American Society of Plastic Surgeons (ASPS) member plastic surgeons performed about 229,000 cosmetic procedures on patients ages 13 to 19 in 2017, according to ASPS statistics. Teens account for about 4% of cosmetic surgery procedures, led by rhinoplasty, male breast reduction and otoplasty. Adolescents also make up about 1% of nonsurgical procedures performed in the U.S., including laser hair removal, laser skin resurfacing and botulinum toxin type A injections, according to the paper.

There are plastic surgery procedures that are indicated for teens and have been well studied, including rhinoplasty for cleft lip, breast reduction for symptomatic macromastia, otoplasty for prominent ears and breast augmentation to address congenital breast absence or severe asymmetry, the authors report.

Plastic surgeons and teen patients, however, have few studies looking at the safety of nonsurgical procedures for teens and have no access to established guidelines recommending when these procedures are best performed. Dr. Rohrich comments in a review-related ASPS press release that he’s concerned about the surge in injectable use in young patients to achieve augmented cheeks and lips, despite no evidence proving these filler procedures are safe for teens.

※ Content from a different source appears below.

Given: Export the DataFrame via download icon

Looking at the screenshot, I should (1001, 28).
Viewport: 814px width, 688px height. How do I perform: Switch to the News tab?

The authors write that their research exposes the need for stringent guidelines. In the meantime, they make these recommendations:

  • Otoplasty for children as young as ages five to seven years.
  • Cosmetic rhinoplasty for girls ages 15 to 17 and boys ages 16 to 18 years, for teens who experience significant peer ridicule.
  • Cosmetic breast augmentation, breast reduction and liposuction should be reserved for teens older than 18 years and liposuction for patients whose fat is unresponsive to diet and exercise.
  • Chemical peels, cosmetic laser treatment, botulinum type A and filler injections should also be performed on patients older than 18, unless patients have early tear troughs, small lips, weak cheeks or premature frown lines.

Cosmetic surgeons should also carefully evaluate teen patients for emotional and physical maturity prior to performing cosmetic procedures, according to the authors. Among their recommendations for properly selecting teen patients: the teenager initiates the request, has realistic goals and sufficient maturity.


Rohrich RJ, Cho MJ. When Is Teenage Plastic Surgery versus Cosmetic Surgery Okay? Reality versus Hype: A Systematic Review. Plast Reconstr Surg. 2018 Sep;142(3):293e-302e. doi: 10.1097/PRS.0000000000004630.